• [ФРАГМЕНТ ТЕКСТА]:
═══
Что тогда? Я едва ли смог бы отделить дыхание магнолии от смешанных ароматов, если бы она была здесь, ибо обычный воздух, которым я дышу, — это дыхание цветущего клевера, дикого винограда, бузины, ежевики, розы и азалии. Я должен почти нюхать их по семействам. Ибо здесь шесть диких роз, наполняющих мой воздух ароматом, пять видов калины, шесть видов кизила (последние, надо сказать, совсем лишены аромата) и дикая ежевика, которую я никогда не осмеливался пересчитать. Кто хочет пересчитывать их? проводить свой июнь с «анализом растений», препарируя и ведя подсчет? Достаточно сейчас быть живым и на природе среди цветов. И не весь июнь заключается в том, чтобы найти тридцать шесть видов птиц, гнездящихся в радиусе пятисот пятидесяти пяти с половиной футов от вашей парадной двери. Я привожу эти цифры не для того, чтобы поразить, а чтобы предположить, если бы мог, радостное попурри жизни в июне, ее разнообразие и изобилие. Вы, возможно, не сможете назвать всех певунов; вы еще не разобрались, кто есть кто среди кизила и калины; цветы кизила — все четырехконечные звезды, в то время как калина — вся пятиконечная. Но что с того — четыре или пять, кизил или калина! Вот они, усыпанные мягким, снежным ароматом вдоль края пруда. Крошечное гнездо качается на развилке среди них, крошечная птичка с белым кольцом вокруг глаза высиживает и наблюдает, как вы проплываете мимо. У вас есть удочка, и все вокруг вас и внутри вас — это июнь.

X

Сломанное перо

Одна из пары ворон, гнездящихся в моем лесном участке, всю зиму летала с просветом в правом крыле. По крайней мере, три больших маховых пера отсутствуют, и результатом является заметная хромота. Птица движется по воздуху с креном лодки, которая сместила или потеряла балласт. Если бы на него в воздухе напал ястреб, как могло бы случиться, будь он меньше, гонка была бы короткой. Он явно инвалид из-за потери этих трех перьев, и так уже много месяцев. Как именно и когда произошла потеря, я не знаю. Однако вполне вероятно, что перья были отстрелены в июне — во время воровства кукурузы. Теперь уже почти год он ковыляет на одном целом и одном полукрыле, полагаясь на удачу, чтобы избежать врагов, пока не сможет получить три новых пера, чтобы занять места тех, что отсутствуют.
═══
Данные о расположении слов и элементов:
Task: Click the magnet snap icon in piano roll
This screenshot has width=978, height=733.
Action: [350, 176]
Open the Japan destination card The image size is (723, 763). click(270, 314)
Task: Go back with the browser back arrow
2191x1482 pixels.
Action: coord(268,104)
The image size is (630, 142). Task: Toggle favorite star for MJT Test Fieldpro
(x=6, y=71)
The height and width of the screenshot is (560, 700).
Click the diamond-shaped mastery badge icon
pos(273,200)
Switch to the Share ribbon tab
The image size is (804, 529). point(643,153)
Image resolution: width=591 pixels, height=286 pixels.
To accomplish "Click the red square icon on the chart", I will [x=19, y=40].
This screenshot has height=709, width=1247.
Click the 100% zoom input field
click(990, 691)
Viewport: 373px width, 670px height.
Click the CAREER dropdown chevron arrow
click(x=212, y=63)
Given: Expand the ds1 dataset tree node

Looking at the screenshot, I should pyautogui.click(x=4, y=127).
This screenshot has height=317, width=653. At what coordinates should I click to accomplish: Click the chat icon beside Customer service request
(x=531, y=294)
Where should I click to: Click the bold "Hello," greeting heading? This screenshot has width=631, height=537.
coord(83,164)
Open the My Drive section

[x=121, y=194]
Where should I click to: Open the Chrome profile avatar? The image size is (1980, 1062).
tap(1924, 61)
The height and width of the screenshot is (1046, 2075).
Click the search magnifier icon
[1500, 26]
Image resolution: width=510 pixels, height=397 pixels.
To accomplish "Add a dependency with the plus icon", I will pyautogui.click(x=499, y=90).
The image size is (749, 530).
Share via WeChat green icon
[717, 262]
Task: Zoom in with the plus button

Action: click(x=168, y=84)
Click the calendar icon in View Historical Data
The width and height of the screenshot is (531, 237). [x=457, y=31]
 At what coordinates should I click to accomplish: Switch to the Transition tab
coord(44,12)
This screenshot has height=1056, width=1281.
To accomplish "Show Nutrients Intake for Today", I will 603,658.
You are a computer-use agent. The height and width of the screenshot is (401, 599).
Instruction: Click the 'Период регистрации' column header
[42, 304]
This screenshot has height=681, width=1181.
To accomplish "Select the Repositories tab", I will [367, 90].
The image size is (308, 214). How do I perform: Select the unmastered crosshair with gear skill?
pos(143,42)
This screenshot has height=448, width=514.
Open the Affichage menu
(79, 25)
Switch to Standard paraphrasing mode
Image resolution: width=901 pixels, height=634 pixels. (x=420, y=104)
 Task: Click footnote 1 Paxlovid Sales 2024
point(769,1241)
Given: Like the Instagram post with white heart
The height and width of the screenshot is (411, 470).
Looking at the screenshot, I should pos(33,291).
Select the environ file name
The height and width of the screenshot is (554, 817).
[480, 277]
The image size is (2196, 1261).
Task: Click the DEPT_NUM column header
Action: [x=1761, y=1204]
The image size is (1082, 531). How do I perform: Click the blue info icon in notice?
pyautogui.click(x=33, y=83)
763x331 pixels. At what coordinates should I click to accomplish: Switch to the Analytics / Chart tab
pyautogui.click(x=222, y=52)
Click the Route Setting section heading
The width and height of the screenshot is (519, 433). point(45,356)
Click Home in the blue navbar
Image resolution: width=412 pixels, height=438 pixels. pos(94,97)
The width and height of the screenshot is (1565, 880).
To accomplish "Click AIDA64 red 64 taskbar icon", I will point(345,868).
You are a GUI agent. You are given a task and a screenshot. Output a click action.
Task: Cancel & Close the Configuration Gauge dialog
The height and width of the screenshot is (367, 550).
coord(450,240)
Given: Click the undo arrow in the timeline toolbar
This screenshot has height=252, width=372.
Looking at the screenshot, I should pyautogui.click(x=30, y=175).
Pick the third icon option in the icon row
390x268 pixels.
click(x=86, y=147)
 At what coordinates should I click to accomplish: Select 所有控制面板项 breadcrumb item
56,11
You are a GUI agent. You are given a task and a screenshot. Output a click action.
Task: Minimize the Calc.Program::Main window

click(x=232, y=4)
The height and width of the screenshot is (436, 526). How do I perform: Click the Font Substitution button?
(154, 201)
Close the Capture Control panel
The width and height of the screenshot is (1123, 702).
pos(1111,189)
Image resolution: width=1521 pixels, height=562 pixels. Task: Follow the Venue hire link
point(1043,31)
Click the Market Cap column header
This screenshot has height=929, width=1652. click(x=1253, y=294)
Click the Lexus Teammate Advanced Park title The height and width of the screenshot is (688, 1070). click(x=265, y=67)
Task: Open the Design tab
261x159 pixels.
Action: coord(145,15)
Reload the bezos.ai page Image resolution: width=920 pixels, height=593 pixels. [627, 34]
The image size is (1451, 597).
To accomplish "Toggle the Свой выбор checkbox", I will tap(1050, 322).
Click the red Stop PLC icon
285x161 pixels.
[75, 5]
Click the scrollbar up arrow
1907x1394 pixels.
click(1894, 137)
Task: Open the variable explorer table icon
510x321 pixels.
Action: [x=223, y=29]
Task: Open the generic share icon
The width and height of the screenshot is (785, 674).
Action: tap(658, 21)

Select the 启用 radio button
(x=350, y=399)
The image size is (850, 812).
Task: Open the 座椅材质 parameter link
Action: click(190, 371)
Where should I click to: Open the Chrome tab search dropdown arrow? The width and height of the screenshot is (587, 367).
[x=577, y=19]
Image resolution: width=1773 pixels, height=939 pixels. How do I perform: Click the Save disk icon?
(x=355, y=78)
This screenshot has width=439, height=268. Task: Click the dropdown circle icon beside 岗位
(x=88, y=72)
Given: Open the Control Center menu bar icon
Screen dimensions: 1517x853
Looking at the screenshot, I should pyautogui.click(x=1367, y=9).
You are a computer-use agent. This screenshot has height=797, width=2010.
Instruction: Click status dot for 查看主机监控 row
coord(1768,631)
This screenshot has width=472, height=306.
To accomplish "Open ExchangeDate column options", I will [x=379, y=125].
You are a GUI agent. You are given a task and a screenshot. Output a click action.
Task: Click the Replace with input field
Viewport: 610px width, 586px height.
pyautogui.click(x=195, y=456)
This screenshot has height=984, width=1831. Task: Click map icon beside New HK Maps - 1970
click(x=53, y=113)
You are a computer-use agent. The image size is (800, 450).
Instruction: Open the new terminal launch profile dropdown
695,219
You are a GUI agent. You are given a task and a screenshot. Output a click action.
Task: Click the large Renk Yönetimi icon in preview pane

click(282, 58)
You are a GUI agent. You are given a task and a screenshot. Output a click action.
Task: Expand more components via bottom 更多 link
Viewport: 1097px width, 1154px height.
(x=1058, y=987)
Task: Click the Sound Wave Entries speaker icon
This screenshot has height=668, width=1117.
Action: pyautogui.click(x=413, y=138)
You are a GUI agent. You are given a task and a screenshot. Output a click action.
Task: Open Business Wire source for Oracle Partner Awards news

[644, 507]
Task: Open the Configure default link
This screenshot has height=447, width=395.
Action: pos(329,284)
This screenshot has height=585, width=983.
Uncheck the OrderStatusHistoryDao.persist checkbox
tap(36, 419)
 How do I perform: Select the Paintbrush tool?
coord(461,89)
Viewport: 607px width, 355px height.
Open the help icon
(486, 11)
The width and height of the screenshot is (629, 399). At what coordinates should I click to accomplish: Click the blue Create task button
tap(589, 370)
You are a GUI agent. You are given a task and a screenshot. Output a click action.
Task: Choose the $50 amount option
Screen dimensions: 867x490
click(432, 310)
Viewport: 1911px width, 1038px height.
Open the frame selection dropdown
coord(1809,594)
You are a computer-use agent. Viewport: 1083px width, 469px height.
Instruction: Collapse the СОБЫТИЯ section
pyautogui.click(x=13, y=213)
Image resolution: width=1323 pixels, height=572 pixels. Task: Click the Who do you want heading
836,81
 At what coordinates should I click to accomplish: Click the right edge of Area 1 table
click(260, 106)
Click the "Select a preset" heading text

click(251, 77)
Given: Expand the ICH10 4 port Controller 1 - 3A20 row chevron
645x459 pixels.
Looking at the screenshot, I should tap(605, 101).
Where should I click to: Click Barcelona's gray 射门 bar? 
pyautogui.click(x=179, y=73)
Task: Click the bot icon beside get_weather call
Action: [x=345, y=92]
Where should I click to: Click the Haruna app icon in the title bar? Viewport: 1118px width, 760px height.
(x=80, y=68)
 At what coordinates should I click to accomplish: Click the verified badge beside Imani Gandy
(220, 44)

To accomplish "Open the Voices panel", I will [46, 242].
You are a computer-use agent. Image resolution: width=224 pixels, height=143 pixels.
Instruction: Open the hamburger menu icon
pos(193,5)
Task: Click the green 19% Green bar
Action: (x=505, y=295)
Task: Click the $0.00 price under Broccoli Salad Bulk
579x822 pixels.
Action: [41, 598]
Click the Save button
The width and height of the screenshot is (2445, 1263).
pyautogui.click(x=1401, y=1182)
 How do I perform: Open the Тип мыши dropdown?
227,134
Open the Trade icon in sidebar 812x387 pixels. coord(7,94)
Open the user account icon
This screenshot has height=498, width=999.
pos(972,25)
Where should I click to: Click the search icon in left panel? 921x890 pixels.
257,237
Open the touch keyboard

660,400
═══
• [ЗАДАНИЯ]:
**a)** Перепечатайте без изменений строки записей, начиная со строки, в которой есть «Open the Japan», и заканчивая строкой, в которой есть «coord(83,164)», включительно.
**b)** Напишите продолжение рассказа о вороне с повреждённым крылом, начав сразу после его последнего предложения.
Текст и записи между собой никак не связаны.

• [ОТВЕТЫ]:
**a)**
Open the Japan destination card The image size is (723, 763). click(270, 314)
Task: Go back with the browser back arrow
2191x1482 pixels.
Action: coord(268,104)
The image size is (630, 142). Task: Toggle favorite star for MJT Test Fieldpro
(x=6, y=71)
The height and width of the screenshot is (560, 700).
Click the diamond-shaped mastery badge icon
pos(273,200)
Switch to the Share ribbon tab
The image size is (804, 529). point(643,153)
Image resolution: width=591 pixels, height=286 pixels.
To accomplish "Click the red square icon on the chart", I will [x=19, y=40].
This screenshot has height=709, width=1247.
Click the 100% zoom input field
click(990, 691)
Viewport: 373px width, 670px height.
Click the CAREER dropdown chevron arrow
click(x=212, y=63)
Given: Expand the ds1 dataset tree node

Looking at the screenshot, I should pyautogui.click(x=4, y=127).
This screenshot has height=317, width=653. At what coordinates should I click to accomplish: Click the chat icon beside Customer service request
(x=531, y=294)
Where should I click to: Click the bold "Hello," greeting heading? This screenshot has width=631, height=537.
coord(83,164)

**b)**
Ну, почему же за все это время, если эти три пера так необходимы, он их не получил? Он мог бы ответить: «Кто из вас, заботясь, может добавить хотя бы один локоть к своему росту, не говоря уже о трех волосках на макушке?» Потратив время (что является прекрасной человеческой фразой для того, чтобы дать Природе время), и при правильных условиях, вы можете добавить локоть. Так и ворона может получить свои перья. Это не дело между вороной и ее перьями, и не между вороной и Природой. Это целиком дело Природы с перьями вороны, и так серьезно Природа относится к этому, так осторожна она, так систематична, так почти произвольна в этом, что перья ворон, подобно волосам на наших головах, поистине можно сказать, сочтены.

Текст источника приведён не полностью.